*Passage*.
++++++++++

To examine this, an important distinction needs to be made that Dworkin fails to address. In the case of the flag, or draft legislation, the law that protesters were breaking, was the law that they were protesting. This is often not the case in incidences of so called "civil disobedience", and is not exactly the case here. The law that environmentalists opposed was the legislation that permitted the logging companies access to the forests. The law that they were breaking, was an injunction ordering the removal of the blockades by the BC Supreme Court. More than 800 people were charged with contempt of court and sentenced to an average of 21 days in jail.8
In order to violate the law in question, to prevent the logging companies from harvesting the forests the activists violated another essentially unrelated law. (This shows up in the issue of abortion as well. It is difficult to violate a law that grants a freedom, because abstaining from the act is still in accordance with the law.) Dworkin fails to address this possibility in his writings. He does indicate strong arguments against violent civil disobedience on the grounds that it violates laws regarding damage to property and persons. Does this disapproval hold here as well?
It does not appear to in this case. The contempt of court charges, and any other possible charges including trespassing, are effectively a means to enforce the logging companies ability to conduct their business. In affect they are the way that the protestors are dissenting against the logging legislation. The protestors have a constitutional right to peaceful assembly granted by Section 2c of the Charter. This is subject to "reasonable limits prescribed by law" prescribed in Section 1, which in this case precluded them from assembling in such a way that it prevented loggers from reaching their destinations.
This example differs from Dworkin again in that it deals with Canadian and not American law. Do the loggers have a constitutional right to log? No they do not. The legislation, while it may or may not be constitutional, it does not carry with it explicit rights or freedoms for the logging companies. Section 1 of the Charter could conceivably provide a means for the protestors to change the law ff they can demonstrate that the environmental and economic impacts of irresponsible logging will lead to drasticly negative consequences.

++++++++++

*Data extract*.
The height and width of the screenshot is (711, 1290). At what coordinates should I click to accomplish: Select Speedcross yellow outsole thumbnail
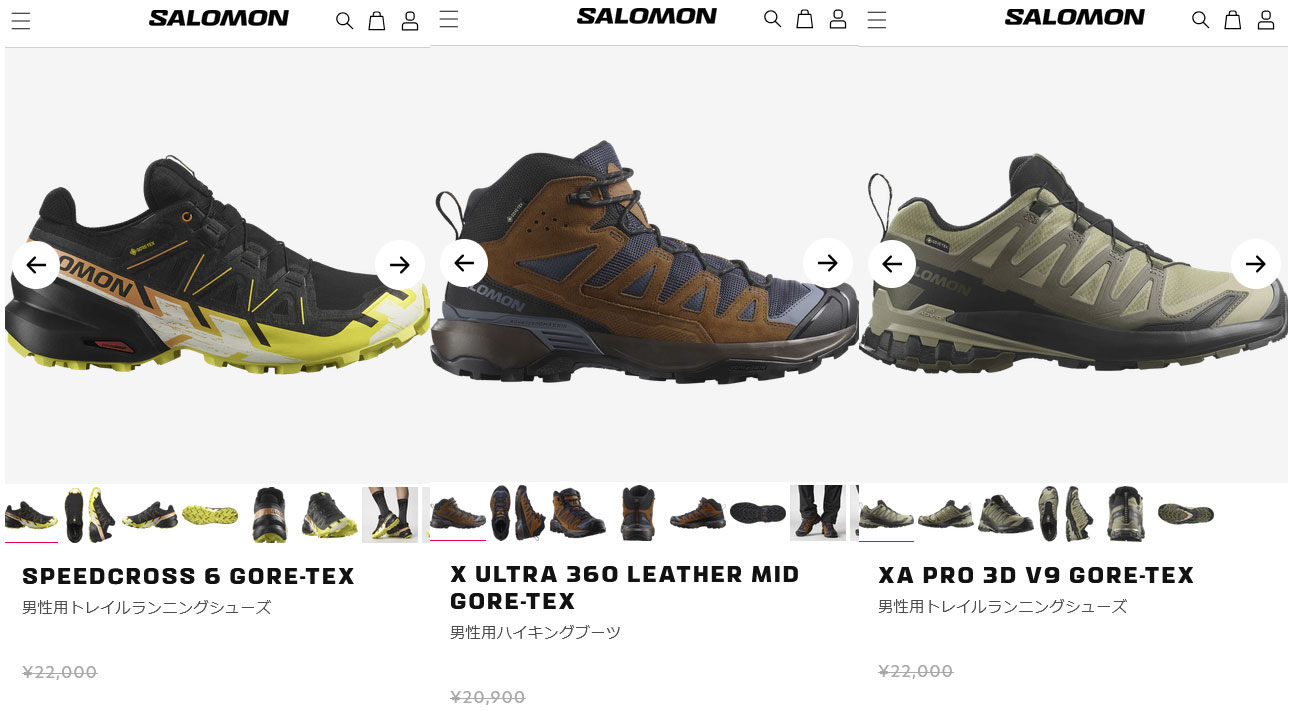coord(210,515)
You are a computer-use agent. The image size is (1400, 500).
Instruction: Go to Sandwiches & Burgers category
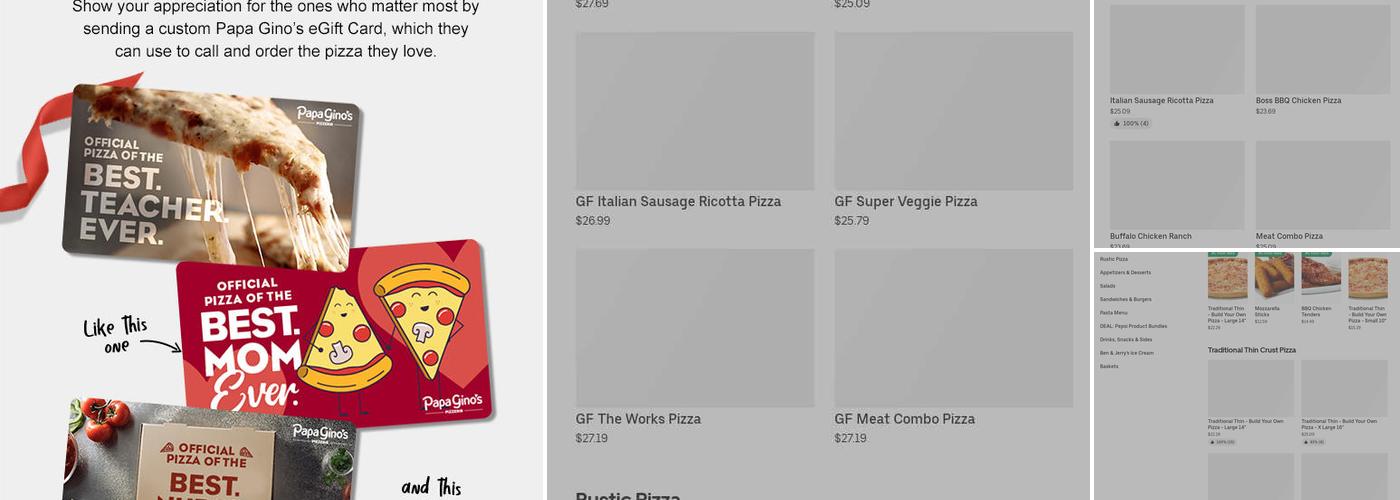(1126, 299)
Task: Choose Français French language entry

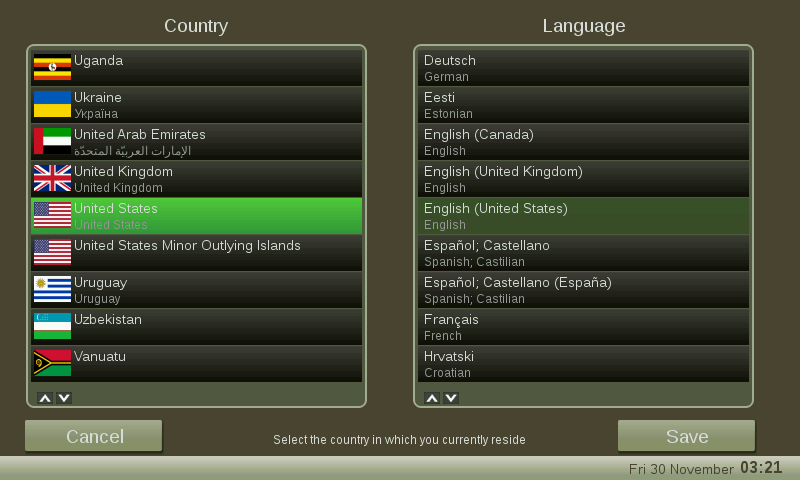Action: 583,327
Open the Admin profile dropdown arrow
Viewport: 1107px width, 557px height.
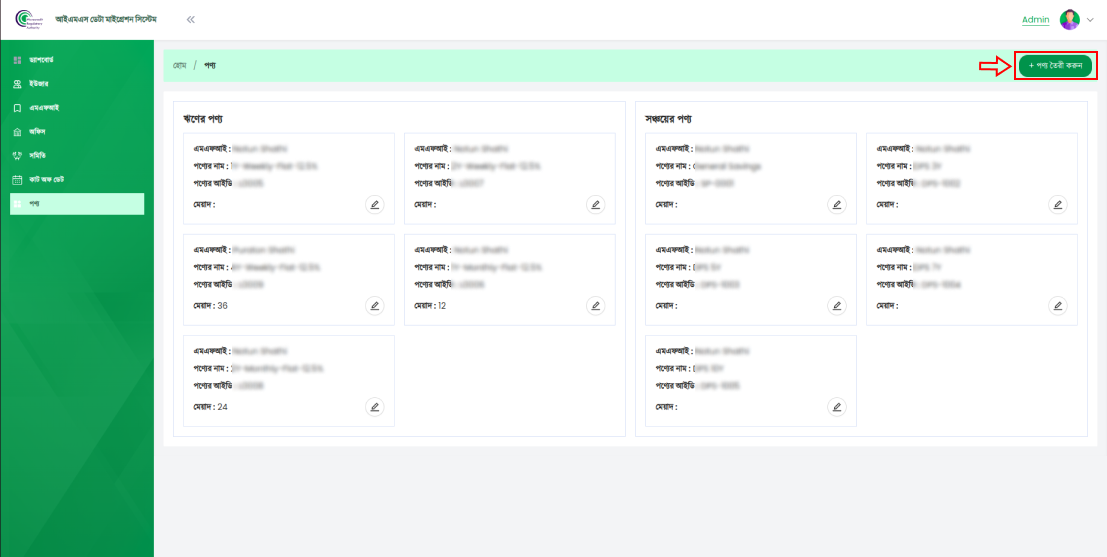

++++++++++

*Problems*.
• 1. Answer these questions using the passage on civil disobedience:
(a) How many people were charged with contempt of court?
(b) Which section of the Charter grants the protesters a constitutional right to peaceful assembly?
(c) Do the loggers have a constitutional right to log?
• 2. In the listing, start at the line that has "Task: Choose Français French language entry" and stop at the end of the listing. Write those lines out again with "dropdown" replaced by "drop-down" and nothing else changed, and omit the pictures.
The listing has nothing to do with the passage on civil disobedience.

*Answers for this exercise*.
• 1.
(a) More than 800 people.
(b) Section 2c.
(c) No, they do not.

• 2.
Task: Choose Français French language entry

Action: 583,327
Open the Admin profile drop-down arrow
Viewport: 1107px width, 557px height.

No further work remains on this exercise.